1.  According to the following estimated equation, try to study the tradeoff between time spent sleeping and working.

SLEEP_hat= 3,586.25 — 0.148 TOTWRK — 11.13 EDUC +2.20 AGE

         (112.28)     (0.017)         (5.88)     (1.45)

n= 706, R-squared= 0.113, Adj. R_squared= 0.110,

Here sleep and totwrk are the time spent in sleeping and working per week in minutes, educ and age are measured in years. The standard errors are in the parentheses below the estimated coefficients.

(i) Is either education or age individually significant at 5% level against a two-sided alternative? Show your work.

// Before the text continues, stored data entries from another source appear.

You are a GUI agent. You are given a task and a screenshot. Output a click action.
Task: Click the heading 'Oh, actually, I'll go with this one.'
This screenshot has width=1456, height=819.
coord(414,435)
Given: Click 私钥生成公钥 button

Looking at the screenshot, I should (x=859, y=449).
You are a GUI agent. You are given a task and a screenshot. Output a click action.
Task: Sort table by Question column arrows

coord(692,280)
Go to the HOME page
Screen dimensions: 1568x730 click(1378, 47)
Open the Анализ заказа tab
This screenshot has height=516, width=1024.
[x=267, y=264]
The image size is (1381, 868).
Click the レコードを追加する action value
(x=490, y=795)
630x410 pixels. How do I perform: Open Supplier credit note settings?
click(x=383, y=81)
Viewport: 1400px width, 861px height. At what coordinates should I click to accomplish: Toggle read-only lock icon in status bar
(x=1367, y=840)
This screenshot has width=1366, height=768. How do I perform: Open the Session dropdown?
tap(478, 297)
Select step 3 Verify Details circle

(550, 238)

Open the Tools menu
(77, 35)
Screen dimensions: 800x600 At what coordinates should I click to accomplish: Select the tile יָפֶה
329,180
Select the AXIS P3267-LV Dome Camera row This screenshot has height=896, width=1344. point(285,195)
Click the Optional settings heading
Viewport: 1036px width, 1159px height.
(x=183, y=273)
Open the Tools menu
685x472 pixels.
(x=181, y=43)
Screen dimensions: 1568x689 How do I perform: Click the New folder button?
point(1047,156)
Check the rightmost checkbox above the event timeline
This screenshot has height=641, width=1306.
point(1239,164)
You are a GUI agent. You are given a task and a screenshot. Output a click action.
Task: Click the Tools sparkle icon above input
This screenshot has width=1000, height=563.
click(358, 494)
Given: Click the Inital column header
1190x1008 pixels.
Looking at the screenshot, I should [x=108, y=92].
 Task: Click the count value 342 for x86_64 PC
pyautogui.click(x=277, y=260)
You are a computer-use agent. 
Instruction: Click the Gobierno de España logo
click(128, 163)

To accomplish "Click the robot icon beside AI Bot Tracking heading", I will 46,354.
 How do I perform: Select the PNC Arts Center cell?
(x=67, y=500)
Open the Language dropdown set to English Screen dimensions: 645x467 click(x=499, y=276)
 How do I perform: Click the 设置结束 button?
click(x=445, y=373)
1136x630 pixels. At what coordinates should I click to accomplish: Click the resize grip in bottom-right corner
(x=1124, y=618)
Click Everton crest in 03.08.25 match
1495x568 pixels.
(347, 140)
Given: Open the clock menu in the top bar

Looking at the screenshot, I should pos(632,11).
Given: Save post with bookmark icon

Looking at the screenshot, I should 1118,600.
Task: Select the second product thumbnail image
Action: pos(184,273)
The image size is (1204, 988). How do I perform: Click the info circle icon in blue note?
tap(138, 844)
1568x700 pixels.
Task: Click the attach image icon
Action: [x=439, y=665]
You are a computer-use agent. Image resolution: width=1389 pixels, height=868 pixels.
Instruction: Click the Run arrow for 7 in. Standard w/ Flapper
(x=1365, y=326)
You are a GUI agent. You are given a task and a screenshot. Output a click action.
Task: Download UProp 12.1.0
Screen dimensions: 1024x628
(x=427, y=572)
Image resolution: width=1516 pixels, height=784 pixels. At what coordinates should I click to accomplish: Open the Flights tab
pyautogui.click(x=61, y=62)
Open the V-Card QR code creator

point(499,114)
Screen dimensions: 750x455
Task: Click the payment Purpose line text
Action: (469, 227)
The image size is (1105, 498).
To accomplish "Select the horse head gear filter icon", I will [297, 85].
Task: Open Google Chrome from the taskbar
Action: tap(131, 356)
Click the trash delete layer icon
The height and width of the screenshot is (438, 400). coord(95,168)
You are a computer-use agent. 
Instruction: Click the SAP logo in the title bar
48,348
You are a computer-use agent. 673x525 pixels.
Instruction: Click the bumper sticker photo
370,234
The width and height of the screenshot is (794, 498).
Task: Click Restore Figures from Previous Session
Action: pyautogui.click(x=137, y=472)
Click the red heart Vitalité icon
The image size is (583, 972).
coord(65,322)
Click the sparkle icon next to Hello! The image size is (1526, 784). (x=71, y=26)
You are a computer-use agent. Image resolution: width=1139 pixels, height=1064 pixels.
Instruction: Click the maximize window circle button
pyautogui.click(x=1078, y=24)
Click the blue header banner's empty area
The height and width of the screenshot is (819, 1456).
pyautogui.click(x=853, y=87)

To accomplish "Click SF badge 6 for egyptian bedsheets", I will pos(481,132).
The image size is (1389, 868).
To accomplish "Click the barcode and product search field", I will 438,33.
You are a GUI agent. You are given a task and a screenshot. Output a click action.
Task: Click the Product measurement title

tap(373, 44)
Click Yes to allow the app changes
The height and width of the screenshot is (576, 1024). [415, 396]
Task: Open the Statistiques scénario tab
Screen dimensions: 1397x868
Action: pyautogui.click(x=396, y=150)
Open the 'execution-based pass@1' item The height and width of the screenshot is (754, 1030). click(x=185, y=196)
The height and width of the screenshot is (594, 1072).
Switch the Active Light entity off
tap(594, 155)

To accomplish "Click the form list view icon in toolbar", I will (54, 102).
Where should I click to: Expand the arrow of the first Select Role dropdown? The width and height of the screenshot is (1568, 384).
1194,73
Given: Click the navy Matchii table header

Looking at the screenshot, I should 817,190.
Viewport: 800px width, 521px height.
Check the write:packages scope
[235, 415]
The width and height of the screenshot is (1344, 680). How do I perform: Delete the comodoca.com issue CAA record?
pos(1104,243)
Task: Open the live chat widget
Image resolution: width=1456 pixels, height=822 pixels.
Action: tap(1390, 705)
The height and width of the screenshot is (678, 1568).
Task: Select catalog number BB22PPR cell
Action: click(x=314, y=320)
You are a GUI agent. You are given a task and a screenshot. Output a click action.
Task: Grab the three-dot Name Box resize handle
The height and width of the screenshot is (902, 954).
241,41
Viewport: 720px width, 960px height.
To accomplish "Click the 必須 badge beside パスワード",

(ii) Dropping educ and age from the equation gives

SLEEP_hat= 3,586.38 — 0.151 TOTWRK

(38.91) (0.017)

        n = 706, R-squared= 0.103, Adj. R_squared= 0.102.

       Are educ and age jointly significant in the original equation at 5% level? Show your work.

(iii)   Dropping age from the original equation gives

SLEEP_hat = 3756.22 — 0.149*TOTWRK — 13.50*EDUC

             (81.29)     (0.017)        (5.68)

      n = 706, R-squared= 0.103.

       What is the estimated adjusted R-squared? (keeping 3 decimals)

(iii) Which of the above three estimated equations do you prefer? Why?

(iv) What is the estimated tradeoff between time spent sleeping and working? Is that statistically significant at 1% level?

(v) If someone works five more hours per week, by how many minutes is sleep predicted to fall? Is this a large tradeoff?